As such, growth continued (remarkably, at a consistent 5%), so that when Louis
XIV ascended to the throne in 1643 my family had claim to $70.6 Billion
dollars. Several key wars, the revocation of the treaty of Nantes, and the Sun
King's lavish lifestyle did not affect my 5% at all.

So much so, that by the time his grandson was beheaded during the French
Revolution in 1789, my ancestors' $1 was worth $834 Trillion dollars.

Now Napoleon, on crowning himself Emperor, probably should have used that
money to _buy_ Europe, instead of invading it. But mindful of the powerful
miracle of compound interest he was manifesting for my family, he did not - in
fact, his wars of conquest were largely driven by the need to find that 5%
each year.

You can imagine the relief in France in 1940 when that amount (which by now
had reached $119.8 Quadrillion) was handed over to the Nazis.
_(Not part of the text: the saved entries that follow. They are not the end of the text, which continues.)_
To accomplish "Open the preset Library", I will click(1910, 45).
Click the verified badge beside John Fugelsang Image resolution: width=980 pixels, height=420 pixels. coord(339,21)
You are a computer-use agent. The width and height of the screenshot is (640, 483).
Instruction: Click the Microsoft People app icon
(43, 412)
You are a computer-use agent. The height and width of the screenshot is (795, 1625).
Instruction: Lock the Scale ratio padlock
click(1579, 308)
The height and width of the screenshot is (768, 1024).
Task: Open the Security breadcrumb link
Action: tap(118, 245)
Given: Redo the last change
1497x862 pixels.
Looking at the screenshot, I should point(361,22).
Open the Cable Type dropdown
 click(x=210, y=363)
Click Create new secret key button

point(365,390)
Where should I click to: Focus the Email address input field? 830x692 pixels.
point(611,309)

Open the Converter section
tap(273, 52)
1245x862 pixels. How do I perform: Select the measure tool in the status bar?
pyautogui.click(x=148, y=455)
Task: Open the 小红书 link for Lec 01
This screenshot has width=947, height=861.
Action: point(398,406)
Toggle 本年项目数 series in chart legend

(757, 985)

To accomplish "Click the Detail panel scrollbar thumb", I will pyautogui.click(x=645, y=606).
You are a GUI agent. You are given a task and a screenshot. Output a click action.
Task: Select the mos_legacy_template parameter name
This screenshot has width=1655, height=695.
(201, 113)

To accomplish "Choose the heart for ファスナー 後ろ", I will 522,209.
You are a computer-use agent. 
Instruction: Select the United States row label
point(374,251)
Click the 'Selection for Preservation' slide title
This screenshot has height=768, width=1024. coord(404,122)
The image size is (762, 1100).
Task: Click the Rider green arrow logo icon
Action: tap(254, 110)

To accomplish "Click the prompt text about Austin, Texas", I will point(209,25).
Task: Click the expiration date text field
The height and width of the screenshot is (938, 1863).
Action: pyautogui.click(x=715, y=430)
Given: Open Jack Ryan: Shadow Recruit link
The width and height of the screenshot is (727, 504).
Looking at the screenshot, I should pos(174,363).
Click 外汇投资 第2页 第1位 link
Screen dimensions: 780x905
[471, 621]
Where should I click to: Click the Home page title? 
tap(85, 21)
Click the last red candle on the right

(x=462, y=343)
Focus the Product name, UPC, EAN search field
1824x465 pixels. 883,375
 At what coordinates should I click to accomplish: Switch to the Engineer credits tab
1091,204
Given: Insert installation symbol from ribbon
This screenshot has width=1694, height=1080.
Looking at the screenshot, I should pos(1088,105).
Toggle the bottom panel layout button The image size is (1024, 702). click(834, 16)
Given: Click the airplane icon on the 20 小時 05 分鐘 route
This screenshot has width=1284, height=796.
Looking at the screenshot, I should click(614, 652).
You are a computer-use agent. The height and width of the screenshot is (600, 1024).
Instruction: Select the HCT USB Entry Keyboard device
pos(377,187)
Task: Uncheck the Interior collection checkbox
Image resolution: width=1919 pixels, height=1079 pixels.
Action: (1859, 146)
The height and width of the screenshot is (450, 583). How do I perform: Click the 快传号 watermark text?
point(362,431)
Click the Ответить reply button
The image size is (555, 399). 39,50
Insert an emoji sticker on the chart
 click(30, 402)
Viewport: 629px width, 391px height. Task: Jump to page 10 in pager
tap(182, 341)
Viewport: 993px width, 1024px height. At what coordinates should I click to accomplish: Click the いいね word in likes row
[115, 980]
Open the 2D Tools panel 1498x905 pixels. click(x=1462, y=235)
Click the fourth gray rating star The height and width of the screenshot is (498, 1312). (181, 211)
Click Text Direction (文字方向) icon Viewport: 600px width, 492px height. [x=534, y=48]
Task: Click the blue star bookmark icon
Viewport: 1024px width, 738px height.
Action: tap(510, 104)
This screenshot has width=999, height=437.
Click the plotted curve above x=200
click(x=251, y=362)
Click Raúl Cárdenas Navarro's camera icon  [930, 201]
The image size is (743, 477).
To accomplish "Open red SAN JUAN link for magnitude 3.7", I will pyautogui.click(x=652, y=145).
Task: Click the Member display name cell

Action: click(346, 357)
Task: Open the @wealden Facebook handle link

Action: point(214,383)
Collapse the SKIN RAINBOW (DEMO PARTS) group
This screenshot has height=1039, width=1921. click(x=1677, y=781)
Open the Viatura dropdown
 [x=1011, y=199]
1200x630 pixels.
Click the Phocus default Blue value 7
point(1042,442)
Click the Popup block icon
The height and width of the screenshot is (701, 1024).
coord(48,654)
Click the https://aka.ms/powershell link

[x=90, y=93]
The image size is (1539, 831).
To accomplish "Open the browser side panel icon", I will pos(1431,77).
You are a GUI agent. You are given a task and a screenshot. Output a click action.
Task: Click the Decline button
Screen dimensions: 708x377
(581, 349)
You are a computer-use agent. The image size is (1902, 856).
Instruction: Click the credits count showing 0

US Troops
located the amount shortly after the landing at Normandy, and decided only the
great US of A was able to continue the miracle.

And so the money grew, through Kennedy, Nixon, Reagan et al, until by 2008 it
was worth $3,149,637,318,314,090,000. In one of his final acts as President
George W Bush handed control of the money into my personal safe keeping (as
with Social Security, he firmly believed I would be able to do better
investing it myself).

And so it was that on this day, 12 months ago, I invested that entire amount
in Lehman Brothers stock.

I should probably check on that soon to see if the 5% came through for the
870th consecutive year.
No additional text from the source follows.